Please refer to the SELECT query shown below, which includes a JOIN between two tables that I have renamed as Table1 and Table2, where the latter is a temporary one:

enter image description here

  • Table1 has over 15M records, whereas Table2 is around 9K.
  • Product team says the JOIN acts as a filter as far as reads are concerned and that they should be 9K at most. However, DBA insists that the JOIN here is not a filter and that the reads are more than 14M because there is no WHERE clause here.

My humble opinion (not being a SQL developer or DBA myself) is that the JOIN can be thought of as a filter in the final resultset, but SQL Server somehow has to read the entire Table1 before it can actually perform the JOIN with Table2.

The reason that prompted this discussion was a performance issue and the fact that the execution plan shows +14M of actual rows associated with this query:

enter image description here

Unfortunately, this is proprietary code I am not allowed to post publicly. My question is more geared towards what takes place during a SQL JOIN under the hood.
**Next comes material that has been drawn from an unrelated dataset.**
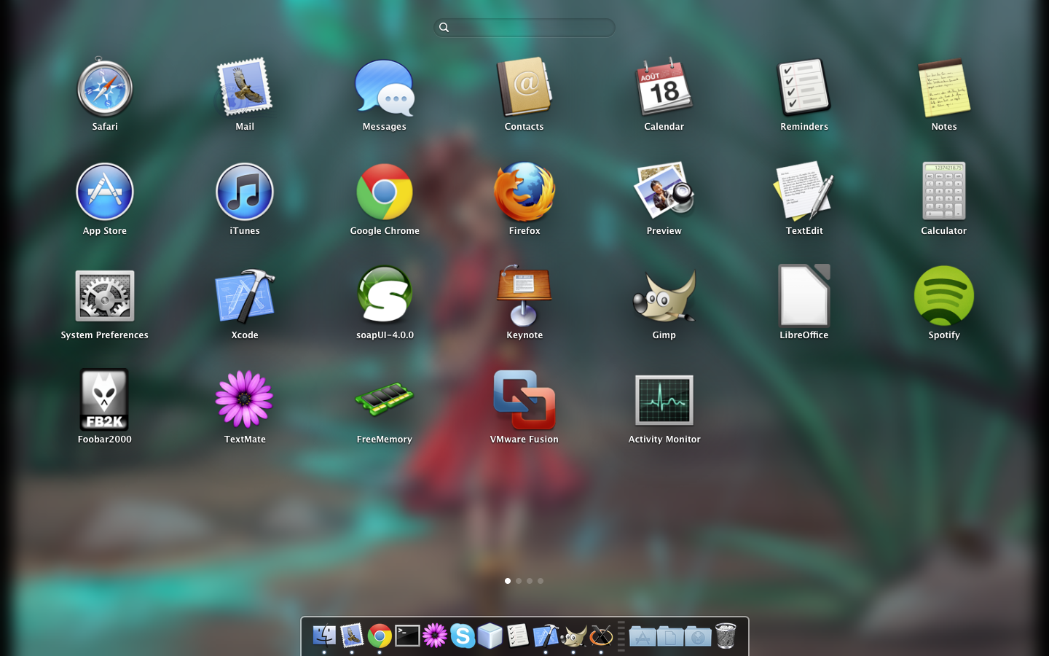Image resolution: width=1049 pixels, height=656 pixels.
Task: Open Terminal from the Dock
Action: point(407,636)
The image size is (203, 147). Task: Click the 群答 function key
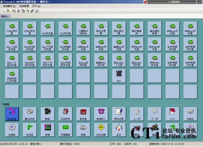point(48,114)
Does SQL Server need to read the entire tables before returning the result set?

The exact question would be: Does it make any sense that SQL Server had to make +14M reads to perform the JOIN in this scenario?

Best Answer

There are cases where every single row from your larger table could be read, and cases where it is closer to the number from your smaller table. SQL Server will pick the method it thinks is most efficient based upon the information it has.
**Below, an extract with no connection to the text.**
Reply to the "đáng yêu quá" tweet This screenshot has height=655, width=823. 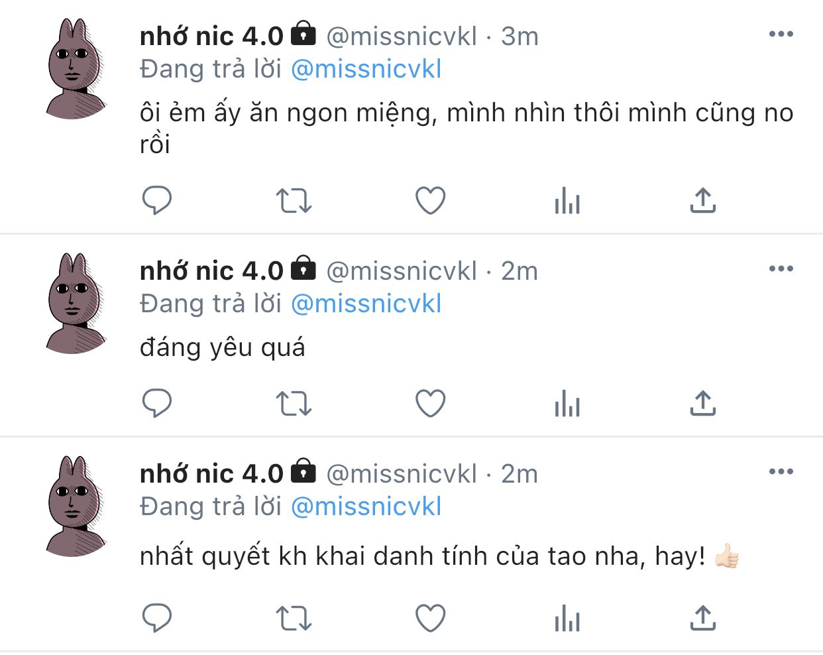[x=157, y=403]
For example, if you have an index on the larger table that includes the join column, there is likely going to be less reading, as it should be able to skip a bunch of records. If you don't, then the only way it will know what rows to select is by reading each row. Keep in mind that statistics will impact the choices made, and if they are out of date it could lead to a bad choice.

Note there are implications for adding indexes, and there are numerous cases where they hurt over all performance, versus increasing it, so don't go willy-nilly in creating them. I'd say ask your DBA, but...

Personally, I would question if you want to retain your DBA. An INNER JOIN (which is what you have, with the INNER omitted) is a filter and in many (but not all) cases you can move predicates between the WHERE clause and the ON clause with zero impact (SQL Server will optimize to the exact same query plan), so the "because there is no WHERE clause" is not only wrong, but in fundamentally misunderstand sort of way.

This is not to say your product team is correct. Looking at the screen shot, there are clearly more reads than 9K. If your products team is in Marketing, then I can understand their confusion (<grin>).

Lastly, the NOLOCK in there should be a big red flag. There are cases where it won't cause a problem, but one should be able to clearly be able to articulate what the problems are, and why it won't be an issue before using it.